Michigan Court of Appeals
Nov 4, 1985
381 N.W.2d 803 (Mich. Ct. App. 1985)

Opinion

Docket No. 78470.

Decided November 4, 1985. Leave to appeal applied for.

Frank J. Kelley, Attorney General, Louis J. Caruso, Solicitor General, John D. O'Hair, Prosecuting Attorney, Timothy A. Baughman, Deputy Chief, Civil and Appeals, and Carolyn Schmidt, Assistant Prosecuting Attorney, for the people.

Lawrence R. Greene, for defendant.

Before: GRIBBS, P.J., and T.M. BURNS and M. WARSHAWSKY, JJ.

Circuit judge, sitting on the Court of Appeals by assignment.


After a jury trial, defendant was found guilty of first-degree criminal sexual conduct, MCL 750.520b; MSA 28.788(2). Defendant was sentenced to life imprisonment with a recommendation that he not be paroled. This Court affirmed defendant's conviction. Docket No. 45954, decided July 9, 1981 (unreported). In lieu of granting leave to appeal, the Michigan Supreme Court reversed defendant's conviction and remanded the matter for a new trial. 417 Mich. 285; 335 N.W.2d 465 (1983).

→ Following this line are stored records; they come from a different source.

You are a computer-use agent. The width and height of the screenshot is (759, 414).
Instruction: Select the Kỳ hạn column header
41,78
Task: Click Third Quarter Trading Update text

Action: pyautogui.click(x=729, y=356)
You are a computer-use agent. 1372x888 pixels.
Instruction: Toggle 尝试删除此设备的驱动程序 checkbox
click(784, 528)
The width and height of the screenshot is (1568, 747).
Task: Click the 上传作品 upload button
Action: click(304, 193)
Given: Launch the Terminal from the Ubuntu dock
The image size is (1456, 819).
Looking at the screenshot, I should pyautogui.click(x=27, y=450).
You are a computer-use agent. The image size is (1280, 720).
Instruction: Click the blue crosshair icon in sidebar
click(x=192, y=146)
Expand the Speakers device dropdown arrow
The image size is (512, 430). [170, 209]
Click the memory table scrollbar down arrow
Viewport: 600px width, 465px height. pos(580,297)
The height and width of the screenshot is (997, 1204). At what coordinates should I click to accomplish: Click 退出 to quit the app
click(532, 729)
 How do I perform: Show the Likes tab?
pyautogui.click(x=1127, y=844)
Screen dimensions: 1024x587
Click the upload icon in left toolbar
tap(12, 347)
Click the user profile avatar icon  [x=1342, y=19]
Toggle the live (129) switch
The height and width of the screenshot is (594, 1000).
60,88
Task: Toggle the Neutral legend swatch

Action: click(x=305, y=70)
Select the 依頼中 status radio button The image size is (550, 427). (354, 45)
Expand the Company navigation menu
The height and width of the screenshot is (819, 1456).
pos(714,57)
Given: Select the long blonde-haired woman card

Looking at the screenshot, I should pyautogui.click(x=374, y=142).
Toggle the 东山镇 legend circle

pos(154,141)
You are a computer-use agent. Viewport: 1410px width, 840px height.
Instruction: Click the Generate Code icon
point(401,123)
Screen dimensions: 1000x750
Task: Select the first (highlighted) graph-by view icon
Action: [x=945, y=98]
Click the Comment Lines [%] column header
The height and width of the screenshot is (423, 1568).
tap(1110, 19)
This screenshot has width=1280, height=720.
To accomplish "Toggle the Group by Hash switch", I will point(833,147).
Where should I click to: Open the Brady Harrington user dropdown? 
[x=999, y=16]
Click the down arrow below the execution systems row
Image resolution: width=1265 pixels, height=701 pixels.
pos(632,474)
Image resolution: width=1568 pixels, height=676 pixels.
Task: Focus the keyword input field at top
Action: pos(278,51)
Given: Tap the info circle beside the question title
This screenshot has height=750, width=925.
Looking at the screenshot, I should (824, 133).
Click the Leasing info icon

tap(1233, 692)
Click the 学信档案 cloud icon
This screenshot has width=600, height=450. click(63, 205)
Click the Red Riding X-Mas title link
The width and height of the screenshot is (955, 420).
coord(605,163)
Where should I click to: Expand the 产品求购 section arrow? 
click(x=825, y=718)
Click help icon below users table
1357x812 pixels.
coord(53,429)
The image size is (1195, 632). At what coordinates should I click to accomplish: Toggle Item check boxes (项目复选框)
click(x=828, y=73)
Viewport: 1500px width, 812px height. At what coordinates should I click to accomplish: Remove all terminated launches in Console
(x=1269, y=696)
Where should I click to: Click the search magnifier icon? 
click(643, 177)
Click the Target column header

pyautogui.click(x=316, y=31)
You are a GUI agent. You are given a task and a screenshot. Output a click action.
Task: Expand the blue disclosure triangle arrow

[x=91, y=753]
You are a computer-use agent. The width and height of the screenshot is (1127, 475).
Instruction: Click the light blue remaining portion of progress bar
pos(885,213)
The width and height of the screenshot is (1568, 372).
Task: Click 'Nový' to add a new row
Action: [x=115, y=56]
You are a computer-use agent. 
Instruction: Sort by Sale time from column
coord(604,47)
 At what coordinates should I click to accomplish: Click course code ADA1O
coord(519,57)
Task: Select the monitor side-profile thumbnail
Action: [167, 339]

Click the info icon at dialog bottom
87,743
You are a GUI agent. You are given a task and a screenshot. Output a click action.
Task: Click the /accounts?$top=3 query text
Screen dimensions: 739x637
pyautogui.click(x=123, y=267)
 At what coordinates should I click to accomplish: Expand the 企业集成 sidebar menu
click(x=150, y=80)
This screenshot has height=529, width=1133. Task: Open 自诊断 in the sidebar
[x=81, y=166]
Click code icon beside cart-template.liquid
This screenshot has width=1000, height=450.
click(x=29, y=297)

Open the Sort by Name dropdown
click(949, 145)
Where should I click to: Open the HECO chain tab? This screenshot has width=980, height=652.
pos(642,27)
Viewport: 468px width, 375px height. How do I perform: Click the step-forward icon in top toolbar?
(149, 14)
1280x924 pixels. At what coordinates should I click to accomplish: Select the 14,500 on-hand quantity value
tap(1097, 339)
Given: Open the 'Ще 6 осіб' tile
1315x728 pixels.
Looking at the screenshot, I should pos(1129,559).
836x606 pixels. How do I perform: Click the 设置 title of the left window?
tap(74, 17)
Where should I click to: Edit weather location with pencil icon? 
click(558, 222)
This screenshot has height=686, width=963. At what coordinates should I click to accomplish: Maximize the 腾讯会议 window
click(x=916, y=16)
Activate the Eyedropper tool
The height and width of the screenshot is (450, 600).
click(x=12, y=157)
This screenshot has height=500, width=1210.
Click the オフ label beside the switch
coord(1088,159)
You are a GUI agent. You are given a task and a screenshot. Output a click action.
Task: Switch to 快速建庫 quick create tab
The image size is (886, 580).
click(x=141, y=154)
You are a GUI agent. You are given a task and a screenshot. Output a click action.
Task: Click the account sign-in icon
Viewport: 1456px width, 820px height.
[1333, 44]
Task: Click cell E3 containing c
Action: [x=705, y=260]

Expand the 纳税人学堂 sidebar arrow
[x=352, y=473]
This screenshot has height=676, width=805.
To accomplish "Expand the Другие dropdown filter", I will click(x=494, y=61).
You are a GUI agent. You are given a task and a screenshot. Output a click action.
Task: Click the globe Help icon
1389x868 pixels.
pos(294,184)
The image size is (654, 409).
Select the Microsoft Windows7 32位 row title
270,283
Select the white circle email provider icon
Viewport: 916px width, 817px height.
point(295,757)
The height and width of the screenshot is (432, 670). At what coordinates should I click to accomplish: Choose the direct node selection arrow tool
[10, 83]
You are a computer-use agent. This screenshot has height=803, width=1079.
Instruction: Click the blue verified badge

Pursuant to the remand order, a second jury trial was held. Defendant was again found guilty as charged. Defendant was again sentenced to life imprisonment with credit for 1,981 days already served. Defendant appeals from that conviction as of right.

Defendant first argues that the trial court committed reversible error in failing to instruct the jury on the lesser included offenses of second- and third-degree criminal sexual conduct. Defense counsel requested instructions on these lesser offenses, but told the court that defendant did not agree with his advice. Defense counsel also stated that it was his opinion that defendant's choice was controlling. The court then asked defendant if he wished the jury to be instructed on the lesser offenses, and defendant stated that he wished the jury to be instructed only on first-degree criminal sexual conduct.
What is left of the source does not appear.